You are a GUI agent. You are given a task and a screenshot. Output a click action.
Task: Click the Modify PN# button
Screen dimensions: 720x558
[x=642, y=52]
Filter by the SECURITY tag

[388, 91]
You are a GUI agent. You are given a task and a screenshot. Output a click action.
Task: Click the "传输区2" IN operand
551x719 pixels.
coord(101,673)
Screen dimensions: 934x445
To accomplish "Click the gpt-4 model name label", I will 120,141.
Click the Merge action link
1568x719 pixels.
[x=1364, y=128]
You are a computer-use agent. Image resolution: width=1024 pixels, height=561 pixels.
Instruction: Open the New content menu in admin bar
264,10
:::
## Brief
Please copy exactly the lines from the one that contains "551x719 pixels." up to and including the final line of the listing above.

## Expected answer
551x719 pixels.
coord(101,673)
Screen dimensions: 934x445
To accomplish "Click the gpt-4 model name label", I will 120,141.
Click the Merge action link
1568x719 pixels.
[x=1364, y=128]
You are a computer-use agent. Image resolution: width=1024 pixels, height=561 pixels.
Instruction: Open the New content menu in admin bar
264,10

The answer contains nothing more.